----- Records provided
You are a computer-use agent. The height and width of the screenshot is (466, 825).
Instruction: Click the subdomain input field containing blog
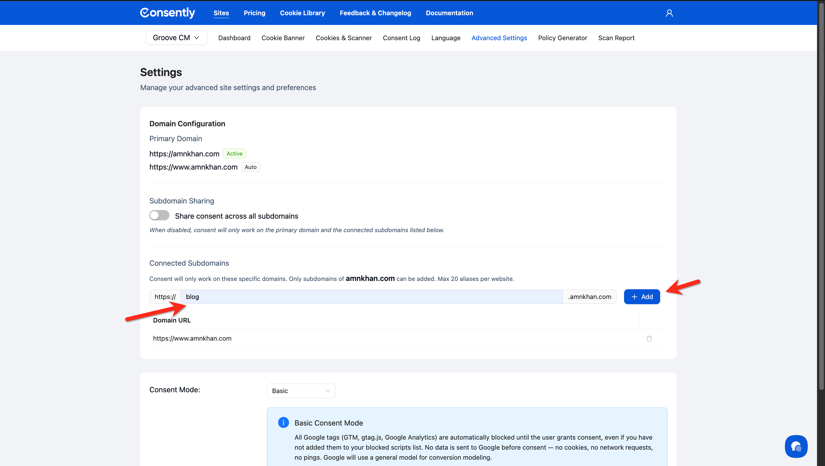tap(372, 296)
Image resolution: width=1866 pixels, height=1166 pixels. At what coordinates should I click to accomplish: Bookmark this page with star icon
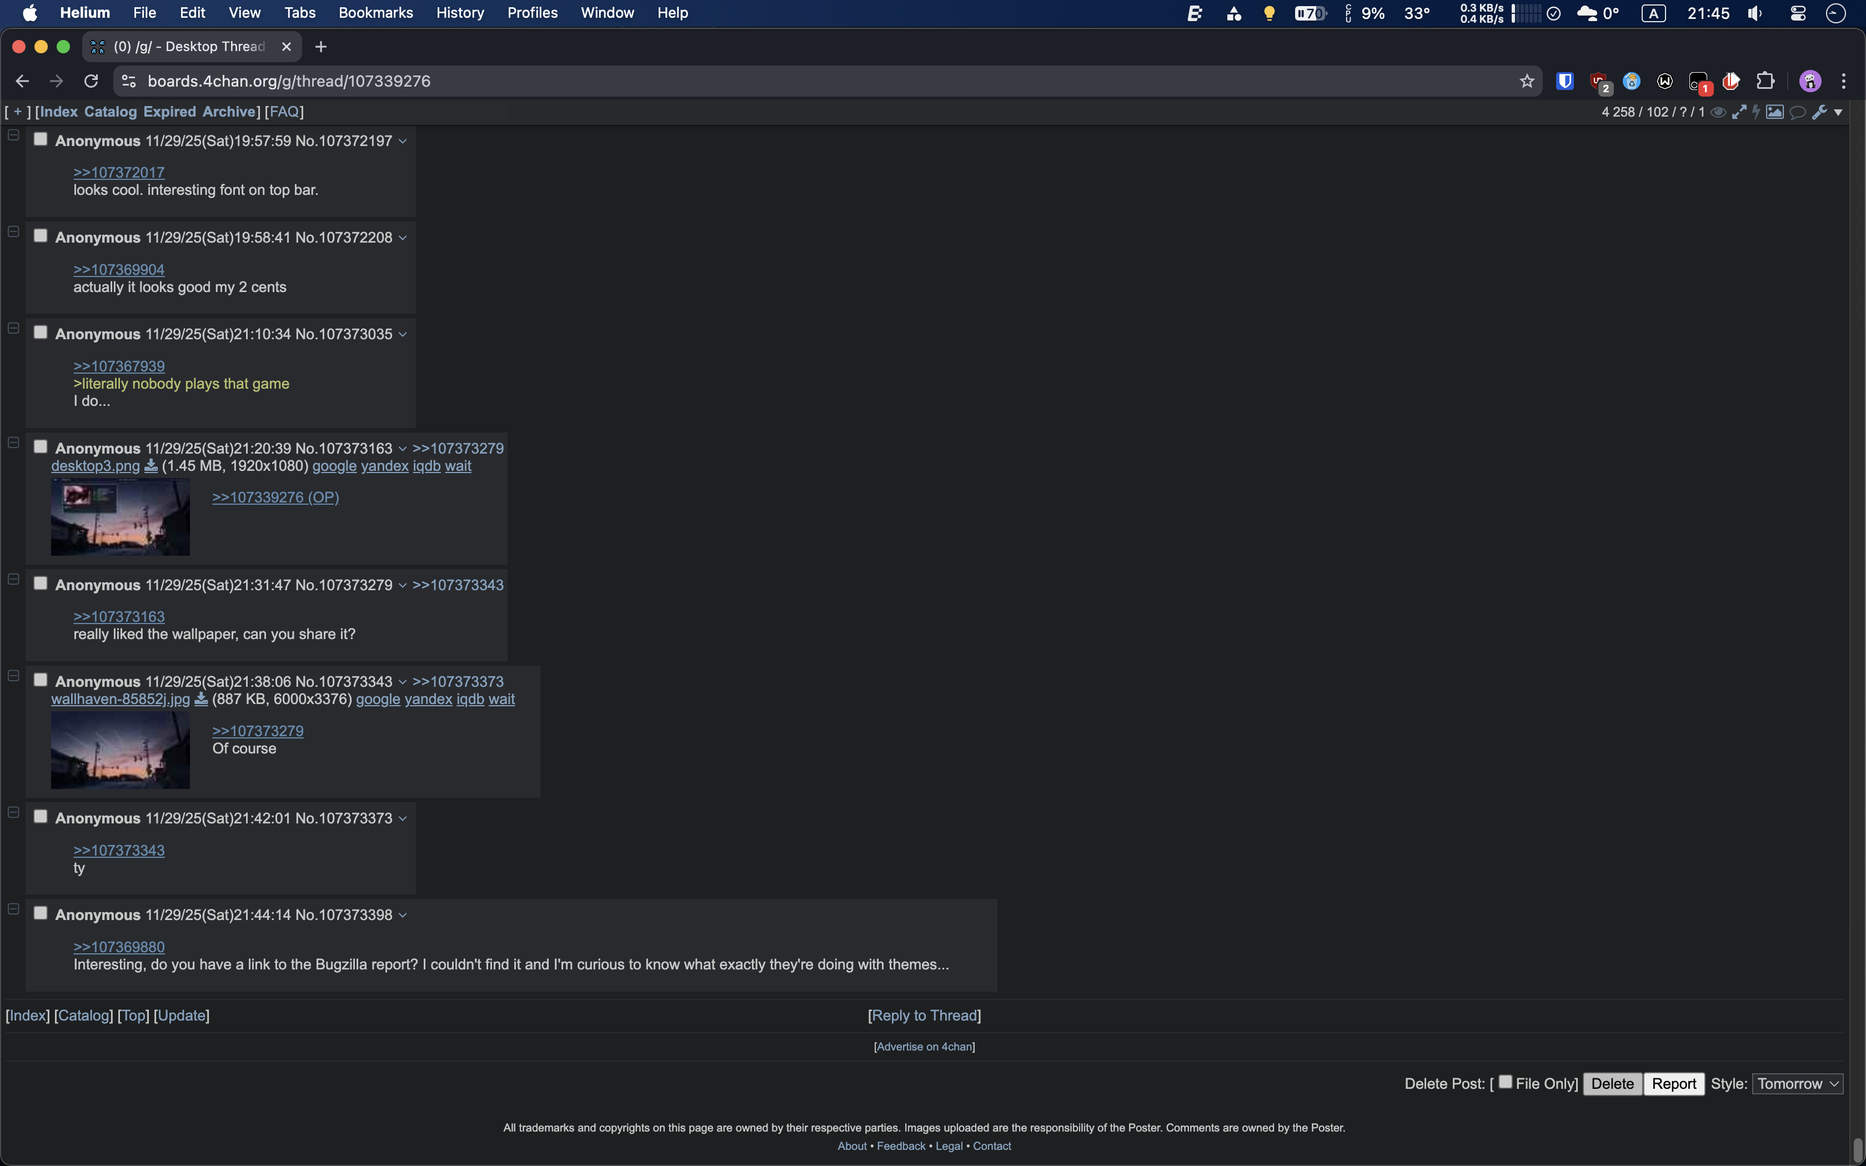[1527, 81]
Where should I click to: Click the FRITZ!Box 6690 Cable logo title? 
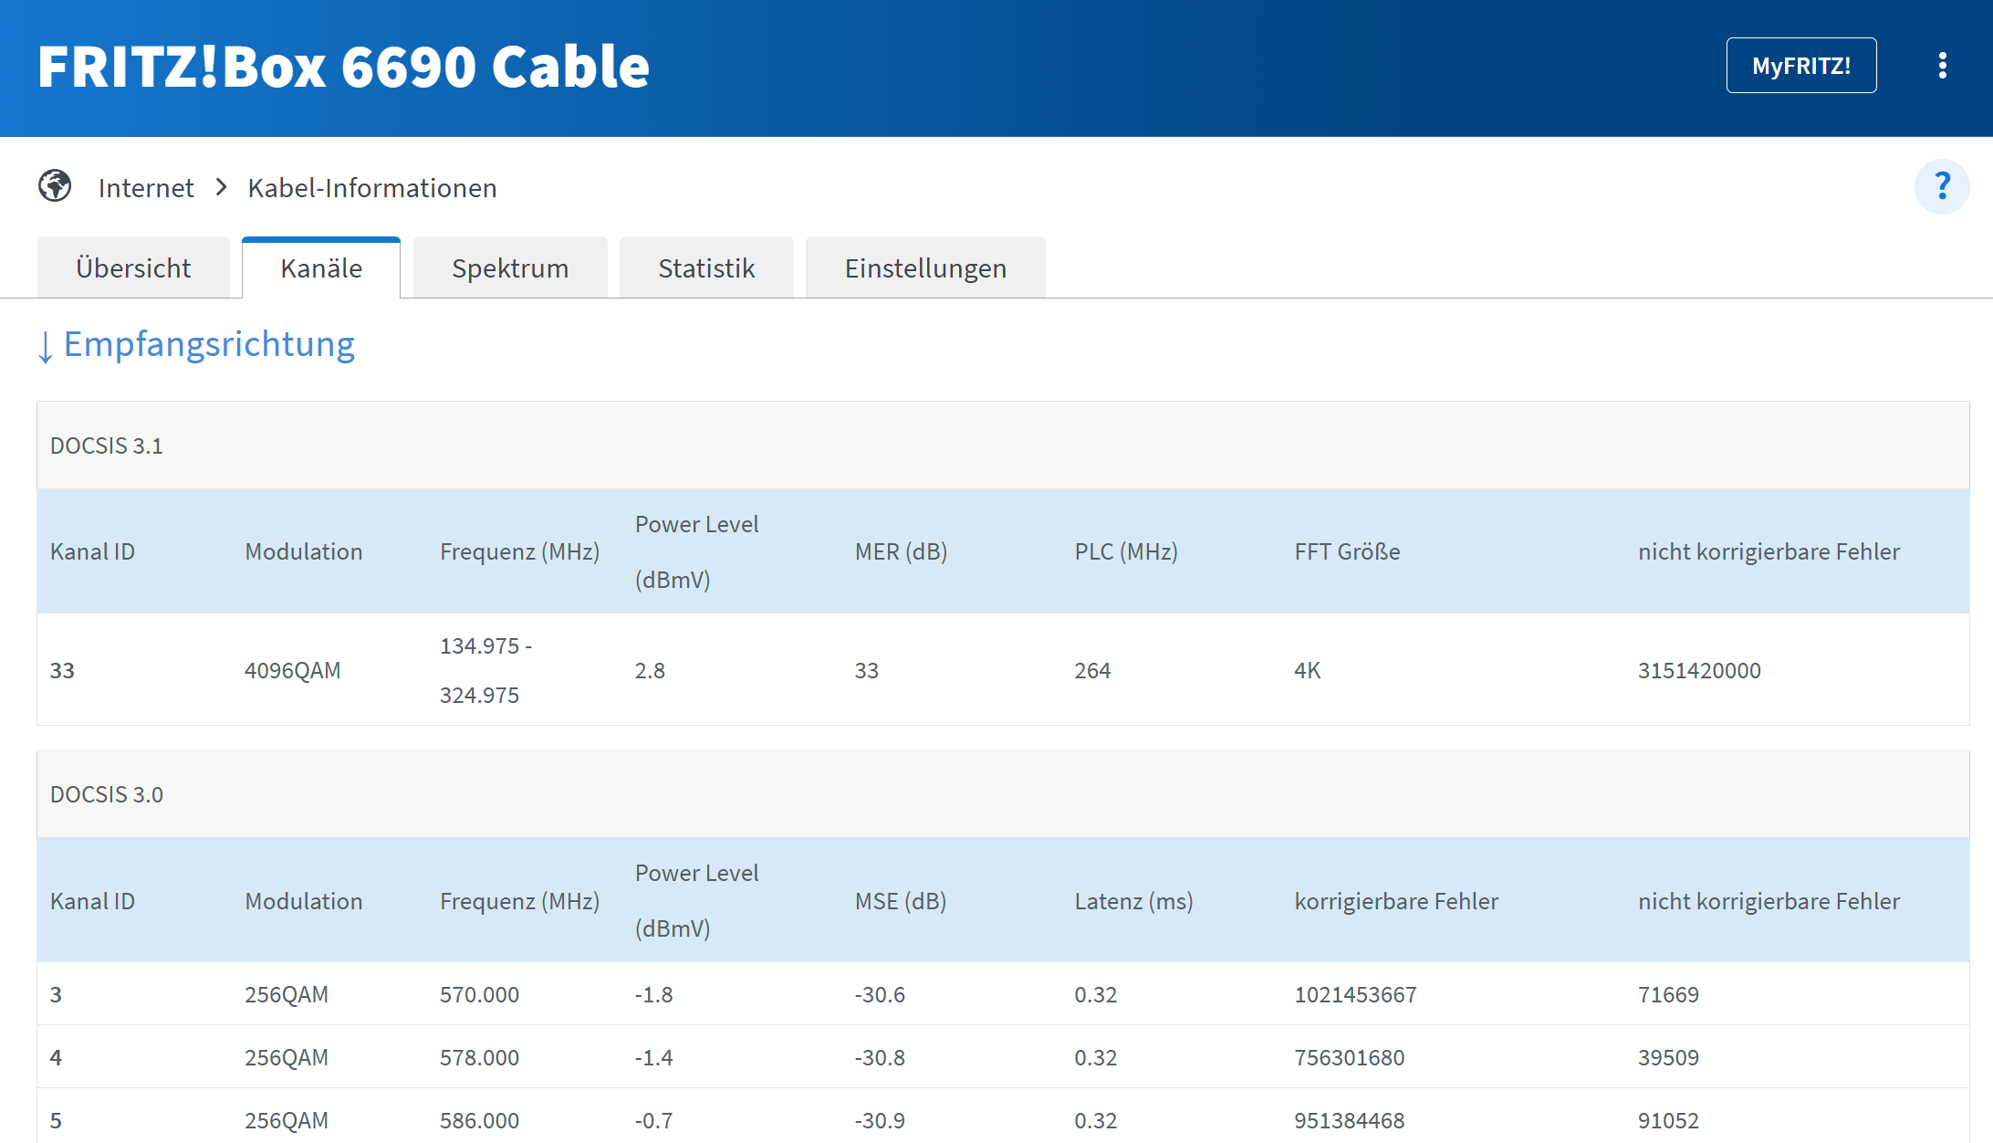pos(343,67)
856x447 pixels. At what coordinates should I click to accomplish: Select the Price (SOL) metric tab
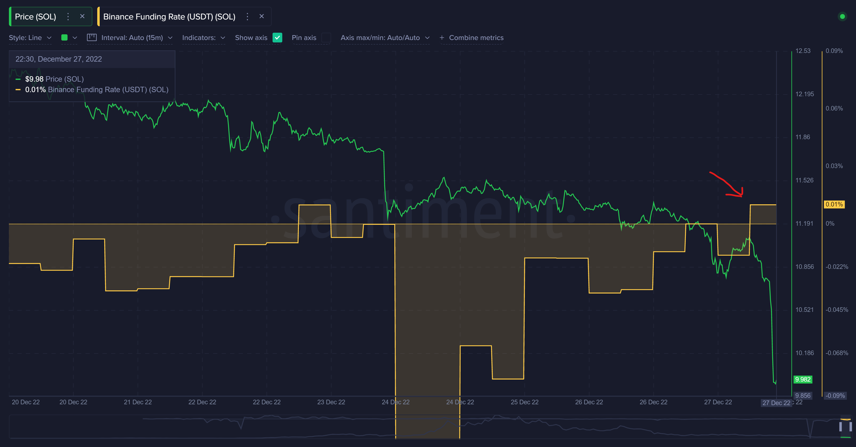[x=36, y=17]
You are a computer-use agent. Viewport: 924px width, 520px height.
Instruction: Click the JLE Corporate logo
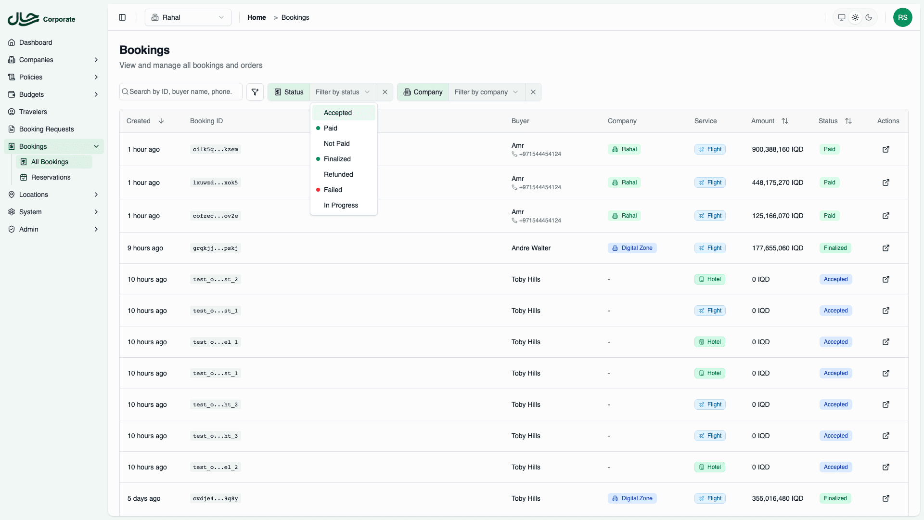click(x=41, y=19)
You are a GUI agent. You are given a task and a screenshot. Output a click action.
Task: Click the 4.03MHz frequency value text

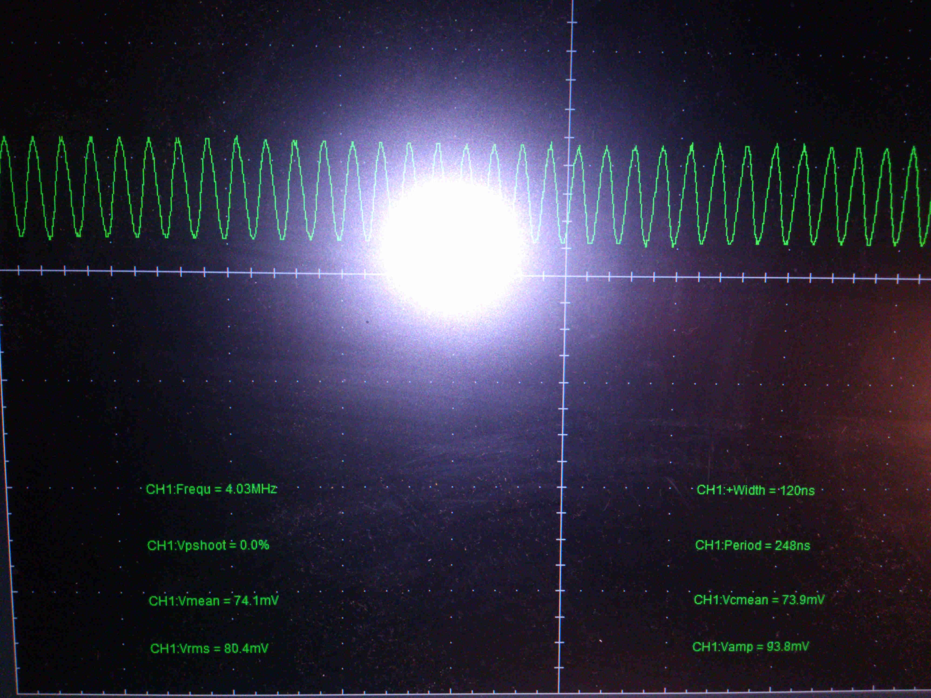tap(251, 489)
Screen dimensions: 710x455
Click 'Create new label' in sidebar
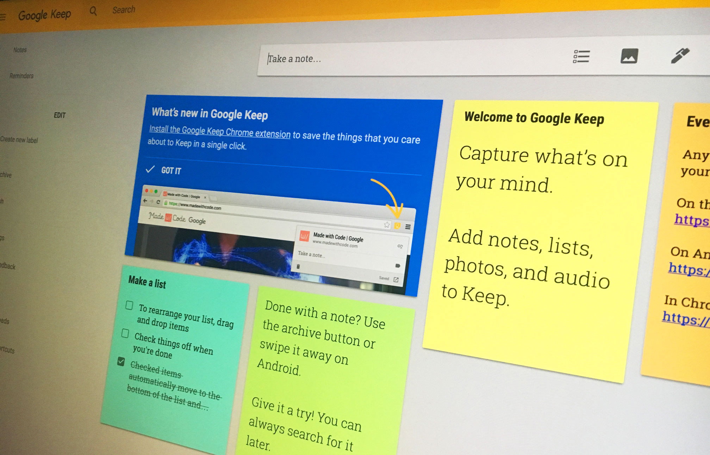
----------
### [Activity]
The count alone is needed: how many lines of these entries contain the word "agent"?

### [Exercise response]
3